_ACTION ITEM:_ Locate every line in the records below that contains the word "Read", and copy each one.

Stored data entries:
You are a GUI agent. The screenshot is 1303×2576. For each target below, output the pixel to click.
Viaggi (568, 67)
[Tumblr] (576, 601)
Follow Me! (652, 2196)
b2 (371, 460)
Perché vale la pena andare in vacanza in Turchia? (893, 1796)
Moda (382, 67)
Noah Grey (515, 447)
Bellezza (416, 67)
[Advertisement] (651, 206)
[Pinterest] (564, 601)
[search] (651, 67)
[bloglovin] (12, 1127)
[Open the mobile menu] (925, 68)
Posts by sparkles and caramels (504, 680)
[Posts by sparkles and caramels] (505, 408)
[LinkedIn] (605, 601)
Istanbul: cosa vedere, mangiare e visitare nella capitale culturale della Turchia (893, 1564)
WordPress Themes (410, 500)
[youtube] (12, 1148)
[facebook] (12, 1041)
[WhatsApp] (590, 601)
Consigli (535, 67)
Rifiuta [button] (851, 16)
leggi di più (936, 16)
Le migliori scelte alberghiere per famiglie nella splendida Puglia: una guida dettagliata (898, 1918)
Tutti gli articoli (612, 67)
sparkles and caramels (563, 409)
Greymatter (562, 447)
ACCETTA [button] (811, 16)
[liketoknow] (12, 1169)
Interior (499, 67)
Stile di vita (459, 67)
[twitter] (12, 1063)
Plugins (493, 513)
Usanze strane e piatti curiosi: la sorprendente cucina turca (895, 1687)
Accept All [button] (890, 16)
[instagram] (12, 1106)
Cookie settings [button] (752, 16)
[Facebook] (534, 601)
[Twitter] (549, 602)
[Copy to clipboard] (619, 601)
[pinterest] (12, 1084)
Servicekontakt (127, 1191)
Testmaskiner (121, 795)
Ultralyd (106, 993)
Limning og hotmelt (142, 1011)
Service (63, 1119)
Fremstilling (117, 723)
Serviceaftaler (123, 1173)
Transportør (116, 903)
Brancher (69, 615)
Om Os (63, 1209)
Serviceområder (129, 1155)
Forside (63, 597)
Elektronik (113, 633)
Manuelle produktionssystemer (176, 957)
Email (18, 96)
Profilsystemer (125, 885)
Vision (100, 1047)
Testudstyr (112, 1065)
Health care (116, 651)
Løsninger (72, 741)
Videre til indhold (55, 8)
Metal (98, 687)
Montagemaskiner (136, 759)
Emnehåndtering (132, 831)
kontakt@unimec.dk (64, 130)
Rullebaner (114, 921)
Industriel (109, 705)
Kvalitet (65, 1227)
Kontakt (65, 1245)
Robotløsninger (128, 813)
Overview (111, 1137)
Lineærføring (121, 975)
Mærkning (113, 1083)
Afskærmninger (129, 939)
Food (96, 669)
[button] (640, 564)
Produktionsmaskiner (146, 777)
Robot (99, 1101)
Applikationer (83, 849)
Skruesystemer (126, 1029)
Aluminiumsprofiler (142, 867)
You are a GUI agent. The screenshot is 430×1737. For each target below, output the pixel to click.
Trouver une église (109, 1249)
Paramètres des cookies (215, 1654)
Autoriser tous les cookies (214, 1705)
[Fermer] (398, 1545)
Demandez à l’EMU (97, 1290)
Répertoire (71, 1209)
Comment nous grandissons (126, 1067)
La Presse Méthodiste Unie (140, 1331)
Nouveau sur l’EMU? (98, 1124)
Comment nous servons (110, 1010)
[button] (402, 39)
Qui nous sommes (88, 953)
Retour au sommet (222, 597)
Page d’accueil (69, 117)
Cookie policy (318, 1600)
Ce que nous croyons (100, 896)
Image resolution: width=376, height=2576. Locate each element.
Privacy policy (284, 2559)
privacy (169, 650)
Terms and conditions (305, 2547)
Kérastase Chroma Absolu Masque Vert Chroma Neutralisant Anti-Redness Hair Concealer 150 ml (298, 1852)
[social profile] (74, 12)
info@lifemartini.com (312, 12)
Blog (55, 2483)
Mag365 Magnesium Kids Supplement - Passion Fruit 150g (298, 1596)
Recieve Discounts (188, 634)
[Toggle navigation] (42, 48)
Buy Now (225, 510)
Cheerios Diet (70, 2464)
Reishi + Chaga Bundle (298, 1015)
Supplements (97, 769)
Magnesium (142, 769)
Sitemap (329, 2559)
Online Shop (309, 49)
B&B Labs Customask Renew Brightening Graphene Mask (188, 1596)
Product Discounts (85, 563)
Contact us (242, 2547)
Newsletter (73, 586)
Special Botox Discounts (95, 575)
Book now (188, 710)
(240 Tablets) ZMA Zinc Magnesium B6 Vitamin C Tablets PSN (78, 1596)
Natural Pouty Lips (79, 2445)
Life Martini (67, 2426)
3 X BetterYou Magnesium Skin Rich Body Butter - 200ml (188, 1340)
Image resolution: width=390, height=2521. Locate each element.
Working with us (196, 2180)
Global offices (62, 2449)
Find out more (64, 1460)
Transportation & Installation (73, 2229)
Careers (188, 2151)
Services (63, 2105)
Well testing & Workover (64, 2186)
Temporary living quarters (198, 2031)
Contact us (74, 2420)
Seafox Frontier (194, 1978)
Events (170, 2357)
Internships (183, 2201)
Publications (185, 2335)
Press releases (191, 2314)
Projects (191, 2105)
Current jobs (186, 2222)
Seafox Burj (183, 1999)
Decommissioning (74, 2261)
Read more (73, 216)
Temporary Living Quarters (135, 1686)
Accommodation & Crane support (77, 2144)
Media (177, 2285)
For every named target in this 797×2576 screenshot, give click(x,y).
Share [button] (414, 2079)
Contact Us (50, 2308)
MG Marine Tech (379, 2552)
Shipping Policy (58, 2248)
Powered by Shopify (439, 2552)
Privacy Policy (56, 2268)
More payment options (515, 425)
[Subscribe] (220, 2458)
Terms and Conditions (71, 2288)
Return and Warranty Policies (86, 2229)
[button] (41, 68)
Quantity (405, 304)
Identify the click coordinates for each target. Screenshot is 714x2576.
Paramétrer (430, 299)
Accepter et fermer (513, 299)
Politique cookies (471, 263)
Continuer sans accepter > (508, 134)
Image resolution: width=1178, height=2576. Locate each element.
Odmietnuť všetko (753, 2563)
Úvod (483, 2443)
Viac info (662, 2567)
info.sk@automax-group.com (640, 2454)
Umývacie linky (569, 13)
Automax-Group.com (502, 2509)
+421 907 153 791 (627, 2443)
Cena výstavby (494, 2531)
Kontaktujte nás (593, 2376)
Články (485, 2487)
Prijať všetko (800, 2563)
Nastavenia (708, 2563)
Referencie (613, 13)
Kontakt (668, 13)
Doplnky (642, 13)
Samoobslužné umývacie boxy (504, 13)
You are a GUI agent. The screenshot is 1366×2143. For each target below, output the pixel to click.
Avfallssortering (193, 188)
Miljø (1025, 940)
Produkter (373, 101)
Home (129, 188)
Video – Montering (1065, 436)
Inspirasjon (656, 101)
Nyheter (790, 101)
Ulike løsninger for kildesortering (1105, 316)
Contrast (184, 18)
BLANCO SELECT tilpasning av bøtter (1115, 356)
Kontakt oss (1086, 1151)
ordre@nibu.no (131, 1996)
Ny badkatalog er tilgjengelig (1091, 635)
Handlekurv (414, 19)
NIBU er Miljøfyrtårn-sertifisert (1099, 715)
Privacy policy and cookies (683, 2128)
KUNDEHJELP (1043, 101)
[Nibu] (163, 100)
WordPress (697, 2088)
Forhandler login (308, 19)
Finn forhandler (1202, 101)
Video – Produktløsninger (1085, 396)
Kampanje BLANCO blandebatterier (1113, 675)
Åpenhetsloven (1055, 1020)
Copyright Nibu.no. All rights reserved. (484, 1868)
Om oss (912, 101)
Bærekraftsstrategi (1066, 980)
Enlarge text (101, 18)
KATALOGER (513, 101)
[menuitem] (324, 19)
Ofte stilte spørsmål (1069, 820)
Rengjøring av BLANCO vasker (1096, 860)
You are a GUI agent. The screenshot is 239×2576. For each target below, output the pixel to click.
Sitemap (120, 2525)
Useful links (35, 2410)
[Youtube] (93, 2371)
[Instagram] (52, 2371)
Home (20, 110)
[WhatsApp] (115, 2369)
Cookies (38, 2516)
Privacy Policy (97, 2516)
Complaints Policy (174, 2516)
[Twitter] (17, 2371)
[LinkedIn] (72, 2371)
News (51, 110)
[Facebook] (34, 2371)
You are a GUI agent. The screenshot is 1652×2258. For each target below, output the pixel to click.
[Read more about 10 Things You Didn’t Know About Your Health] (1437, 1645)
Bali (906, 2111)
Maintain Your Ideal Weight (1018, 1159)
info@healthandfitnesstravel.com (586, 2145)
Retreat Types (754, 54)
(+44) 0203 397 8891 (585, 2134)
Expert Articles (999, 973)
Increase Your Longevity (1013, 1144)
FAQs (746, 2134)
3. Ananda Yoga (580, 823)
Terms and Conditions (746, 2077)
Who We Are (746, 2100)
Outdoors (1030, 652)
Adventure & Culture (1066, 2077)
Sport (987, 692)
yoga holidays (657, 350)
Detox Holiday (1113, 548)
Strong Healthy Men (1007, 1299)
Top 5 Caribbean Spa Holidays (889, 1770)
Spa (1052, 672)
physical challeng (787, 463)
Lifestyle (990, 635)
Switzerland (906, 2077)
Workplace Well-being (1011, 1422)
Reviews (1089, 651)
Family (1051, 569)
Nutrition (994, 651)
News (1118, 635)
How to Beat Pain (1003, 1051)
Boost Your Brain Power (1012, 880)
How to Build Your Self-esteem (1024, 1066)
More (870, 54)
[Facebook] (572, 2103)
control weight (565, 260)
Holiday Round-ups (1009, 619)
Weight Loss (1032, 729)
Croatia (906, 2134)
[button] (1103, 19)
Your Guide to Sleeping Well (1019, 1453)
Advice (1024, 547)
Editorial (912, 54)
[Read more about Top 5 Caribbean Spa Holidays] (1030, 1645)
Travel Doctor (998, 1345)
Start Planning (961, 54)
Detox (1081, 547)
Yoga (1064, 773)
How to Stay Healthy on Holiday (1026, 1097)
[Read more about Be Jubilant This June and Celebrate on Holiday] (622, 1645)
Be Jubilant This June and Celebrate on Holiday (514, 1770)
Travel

_TASK OUTPUT:_
Read more (73, 216)
[Read more about 10 Things You Didn’t Know About Your Health] (1437, 1645)
[Read more about Top 5 Caribbean Spa Holidays] (1030, 1645)
[Read more about Be Jubilant This June and Celebrate on Holiday] (622, 1645)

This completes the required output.